Creer en una mentira es querer evitar un desengaño y seguir siendo felices; es proteger todo aquello en lo que creíamos hasta ahora para que la realidad no nos descoloque; es seguir viviendo en la comodidad y crearse excusas; es fiarse del otro a ciegas hasta tal punto de pensar en que es imposible que la persona deshonesta, que crees honesta, te engañe.

También existen las mentiras de personas con autoridad, como los políticos o los periodistas. La posición de prestigio y crédito que han conseguido con los años es capaz de convencer a la población de que ellos están siempre en posesión de la verdad. Es más fácil creer en las falsedades de un político al que has votado que admitir que te ha engañado, del mismo modo que es más cómodo pensar en que todo lo que publica tu diario de confianza es palabra de Dios.

Curiosamente, el mundo de la política y la prensa se han unido más si cabe con la aparición del reciente concepto de las fake news, una acusación de mala praxis que el presidente de los Estados Unidos Donald Trump lanza a menudo a los medios de comunicación que intentan contradecir las acciones que hace su gabinete.

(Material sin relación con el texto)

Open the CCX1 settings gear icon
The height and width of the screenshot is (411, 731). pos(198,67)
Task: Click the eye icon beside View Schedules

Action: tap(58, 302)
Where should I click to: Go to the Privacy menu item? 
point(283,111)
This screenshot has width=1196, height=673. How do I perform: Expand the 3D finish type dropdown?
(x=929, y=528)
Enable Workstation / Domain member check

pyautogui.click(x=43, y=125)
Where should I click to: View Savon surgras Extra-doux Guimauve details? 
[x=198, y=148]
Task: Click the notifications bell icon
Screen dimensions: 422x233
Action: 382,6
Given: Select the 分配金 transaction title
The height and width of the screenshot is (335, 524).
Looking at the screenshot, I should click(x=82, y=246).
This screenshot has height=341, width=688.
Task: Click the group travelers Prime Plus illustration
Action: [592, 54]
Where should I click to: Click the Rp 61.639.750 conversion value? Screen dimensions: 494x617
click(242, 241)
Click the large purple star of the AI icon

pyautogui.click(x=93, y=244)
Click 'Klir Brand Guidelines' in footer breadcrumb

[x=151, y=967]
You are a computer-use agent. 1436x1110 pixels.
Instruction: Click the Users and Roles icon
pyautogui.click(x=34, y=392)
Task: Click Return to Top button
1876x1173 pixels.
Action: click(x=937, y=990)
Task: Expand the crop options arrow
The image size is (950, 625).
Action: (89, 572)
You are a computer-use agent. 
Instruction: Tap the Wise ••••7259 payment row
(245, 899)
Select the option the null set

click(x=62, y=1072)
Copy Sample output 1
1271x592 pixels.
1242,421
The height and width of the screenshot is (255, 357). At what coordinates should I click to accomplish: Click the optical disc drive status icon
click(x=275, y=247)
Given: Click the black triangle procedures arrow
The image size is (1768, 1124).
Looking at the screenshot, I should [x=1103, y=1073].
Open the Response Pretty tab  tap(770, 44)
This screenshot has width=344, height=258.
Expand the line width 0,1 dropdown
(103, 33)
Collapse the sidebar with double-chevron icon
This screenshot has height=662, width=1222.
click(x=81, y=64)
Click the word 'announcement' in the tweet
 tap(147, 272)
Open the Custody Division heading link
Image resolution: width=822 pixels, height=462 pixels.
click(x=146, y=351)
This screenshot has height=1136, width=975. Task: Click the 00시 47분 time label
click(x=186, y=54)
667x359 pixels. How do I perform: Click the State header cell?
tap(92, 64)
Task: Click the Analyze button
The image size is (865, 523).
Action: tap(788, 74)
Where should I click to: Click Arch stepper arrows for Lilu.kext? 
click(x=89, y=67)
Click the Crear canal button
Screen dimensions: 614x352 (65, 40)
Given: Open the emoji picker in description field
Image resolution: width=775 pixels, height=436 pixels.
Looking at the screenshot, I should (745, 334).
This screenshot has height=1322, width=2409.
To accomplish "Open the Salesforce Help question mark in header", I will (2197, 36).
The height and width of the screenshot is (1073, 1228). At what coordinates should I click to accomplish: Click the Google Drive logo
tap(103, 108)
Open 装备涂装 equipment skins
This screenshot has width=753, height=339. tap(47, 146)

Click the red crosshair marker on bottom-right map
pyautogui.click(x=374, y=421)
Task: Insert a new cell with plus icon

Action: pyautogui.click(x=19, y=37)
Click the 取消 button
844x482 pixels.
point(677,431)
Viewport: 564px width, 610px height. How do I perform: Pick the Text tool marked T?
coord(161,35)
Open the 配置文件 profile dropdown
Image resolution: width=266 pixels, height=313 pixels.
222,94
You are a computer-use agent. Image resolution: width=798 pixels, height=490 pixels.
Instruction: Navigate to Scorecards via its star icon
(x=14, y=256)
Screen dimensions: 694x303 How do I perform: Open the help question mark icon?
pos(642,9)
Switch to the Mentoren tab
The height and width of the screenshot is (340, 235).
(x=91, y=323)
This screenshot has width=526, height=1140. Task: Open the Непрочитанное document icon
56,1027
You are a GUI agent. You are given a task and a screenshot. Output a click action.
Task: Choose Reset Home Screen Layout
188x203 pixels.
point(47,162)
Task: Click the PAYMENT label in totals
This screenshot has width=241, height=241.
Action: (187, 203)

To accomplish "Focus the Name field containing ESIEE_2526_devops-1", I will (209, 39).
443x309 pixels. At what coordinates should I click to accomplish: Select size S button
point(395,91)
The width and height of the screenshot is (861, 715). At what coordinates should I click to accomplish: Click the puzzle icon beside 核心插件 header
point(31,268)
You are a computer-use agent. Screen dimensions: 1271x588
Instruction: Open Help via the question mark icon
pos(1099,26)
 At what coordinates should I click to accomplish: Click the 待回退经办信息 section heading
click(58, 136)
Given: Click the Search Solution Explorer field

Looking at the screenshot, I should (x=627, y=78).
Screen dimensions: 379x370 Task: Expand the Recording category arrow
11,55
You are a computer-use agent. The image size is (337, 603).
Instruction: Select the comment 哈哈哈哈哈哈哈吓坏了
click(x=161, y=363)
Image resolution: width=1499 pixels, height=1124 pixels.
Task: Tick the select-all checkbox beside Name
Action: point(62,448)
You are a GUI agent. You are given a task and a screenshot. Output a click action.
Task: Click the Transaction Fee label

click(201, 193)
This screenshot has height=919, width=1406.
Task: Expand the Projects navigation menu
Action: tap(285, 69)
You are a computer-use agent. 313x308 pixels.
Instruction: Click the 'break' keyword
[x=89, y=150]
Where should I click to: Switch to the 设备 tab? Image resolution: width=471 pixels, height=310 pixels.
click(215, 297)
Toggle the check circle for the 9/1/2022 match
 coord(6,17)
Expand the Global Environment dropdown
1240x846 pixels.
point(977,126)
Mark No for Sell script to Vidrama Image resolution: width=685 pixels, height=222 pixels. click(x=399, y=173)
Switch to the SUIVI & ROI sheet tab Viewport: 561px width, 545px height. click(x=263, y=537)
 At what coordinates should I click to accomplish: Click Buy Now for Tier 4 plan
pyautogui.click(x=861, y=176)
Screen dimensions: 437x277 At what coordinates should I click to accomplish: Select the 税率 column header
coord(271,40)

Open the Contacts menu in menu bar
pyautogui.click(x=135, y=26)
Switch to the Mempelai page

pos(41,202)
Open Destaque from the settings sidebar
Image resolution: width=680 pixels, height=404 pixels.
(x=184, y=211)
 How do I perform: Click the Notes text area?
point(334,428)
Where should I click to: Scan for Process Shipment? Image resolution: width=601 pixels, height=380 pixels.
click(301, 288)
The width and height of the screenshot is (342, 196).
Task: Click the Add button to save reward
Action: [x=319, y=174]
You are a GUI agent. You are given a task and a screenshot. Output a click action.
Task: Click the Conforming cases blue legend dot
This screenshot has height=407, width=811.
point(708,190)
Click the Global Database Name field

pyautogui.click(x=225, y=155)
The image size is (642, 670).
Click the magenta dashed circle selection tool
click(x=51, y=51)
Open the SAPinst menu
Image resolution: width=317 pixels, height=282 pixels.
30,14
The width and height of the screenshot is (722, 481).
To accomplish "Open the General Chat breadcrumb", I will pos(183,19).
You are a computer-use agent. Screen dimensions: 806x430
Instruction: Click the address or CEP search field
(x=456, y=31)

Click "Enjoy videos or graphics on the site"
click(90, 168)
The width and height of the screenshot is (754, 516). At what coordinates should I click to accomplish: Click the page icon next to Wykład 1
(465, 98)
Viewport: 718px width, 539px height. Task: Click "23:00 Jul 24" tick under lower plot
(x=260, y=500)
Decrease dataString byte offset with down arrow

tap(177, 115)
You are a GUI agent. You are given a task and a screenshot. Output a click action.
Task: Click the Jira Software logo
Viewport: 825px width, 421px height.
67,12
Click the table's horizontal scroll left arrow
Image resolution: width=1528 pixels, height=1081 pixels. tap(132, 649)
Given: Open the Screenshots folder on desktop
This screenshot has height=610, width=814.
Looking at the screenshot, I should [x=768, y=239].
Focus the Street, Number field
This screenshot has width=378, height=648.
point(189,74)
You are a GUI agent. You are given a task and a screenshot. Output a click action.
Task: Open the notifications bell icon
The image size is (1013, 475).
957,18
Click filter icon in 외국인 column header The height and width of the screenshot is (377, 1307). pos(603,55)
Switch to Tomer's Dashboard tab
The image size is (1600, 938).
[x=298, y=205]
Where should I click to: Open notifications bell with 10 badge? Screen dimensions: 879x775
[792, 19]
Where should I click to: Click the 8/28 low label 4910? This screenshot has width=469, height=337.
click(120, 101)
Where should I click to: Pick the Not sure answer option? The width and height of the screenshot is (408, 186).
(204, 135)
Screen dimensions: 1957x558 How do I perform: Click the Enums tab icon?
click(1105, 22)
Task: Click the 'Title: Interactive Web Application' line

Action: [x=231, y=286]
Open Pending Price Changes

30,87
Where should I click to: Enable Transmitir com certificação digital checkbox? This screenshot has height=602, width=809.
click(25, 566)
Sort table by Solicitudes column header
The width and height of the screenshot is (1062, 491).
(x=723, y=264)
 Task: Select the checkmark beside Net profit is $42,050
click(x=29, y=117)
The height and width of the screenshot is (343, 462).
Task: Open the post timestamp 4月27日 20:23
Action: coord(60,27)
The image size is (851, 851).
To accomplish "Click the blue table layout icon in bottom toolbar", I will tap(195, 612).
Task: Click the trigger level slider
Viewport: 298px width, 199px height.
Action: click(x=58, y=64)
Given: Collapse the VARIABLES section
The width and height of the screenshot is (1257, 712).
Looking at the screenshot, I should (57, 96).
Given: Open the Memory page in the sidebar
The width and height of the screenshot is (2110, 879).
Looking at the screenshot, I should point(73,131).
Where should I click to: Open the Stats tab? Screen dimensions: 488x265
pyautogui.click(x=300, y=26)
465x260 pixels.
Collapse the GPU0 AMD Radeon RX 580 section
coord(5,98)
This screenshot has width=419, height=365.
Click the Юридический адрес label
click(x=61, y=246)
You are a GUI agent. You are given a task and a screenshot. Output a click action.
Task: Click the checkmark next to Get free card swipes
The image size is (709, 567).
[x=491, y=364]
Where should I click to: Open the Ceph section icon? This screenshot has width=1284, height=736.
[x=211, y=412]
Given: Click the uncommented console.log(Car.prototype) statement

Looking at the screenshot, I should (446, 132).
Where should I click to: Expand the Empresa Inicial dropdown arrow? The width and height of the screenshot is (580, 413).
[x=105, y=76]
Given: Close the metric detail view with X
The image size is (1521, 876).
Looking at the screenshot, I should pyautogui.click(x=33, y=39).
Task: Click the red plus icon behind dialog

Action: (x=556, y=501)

Las noticias falsas, además, se propagan todavía más con Internet y las redes sociales. Solo basta con que alguien afirme un hecho incierto en una plataforma digital para que se difunda en otras y empiece a creerse como verdadero. Los llamados trolls son unos expertos en esta técnica de manipulación, que ha llegado incluso a anunciar malintencionadamente la falsa muerte de un personaje famoso y conseguir que esta información llegue a los titulares de todos los medios digitales.

Asimismo, el autoengaño es más habitual de lo que nos gusta reconocer. A menudo se hace de forma inconsciente, como cuando nos intentamos auto convencer de que una situación complicada se arreglará aunque la racionalidad apuntaría a otra dirección bien distinta. También nos mentimos al ponernos objetivos inalcanzables o cuando dejamos algo para el día siguiente. Esto nos hace sentir mejor con nosotros mismos aunque en el fondo sepamos que mañana vamos a decir lo mismo.

Nos guste o no, mentir forma parte de la condición humana. Hay quienes mienten más y mejor y hay otros que eligen creerse los cuentos chinos de amigos, conocidos y autoridades porque la verdad es mucho más difícil de digerir.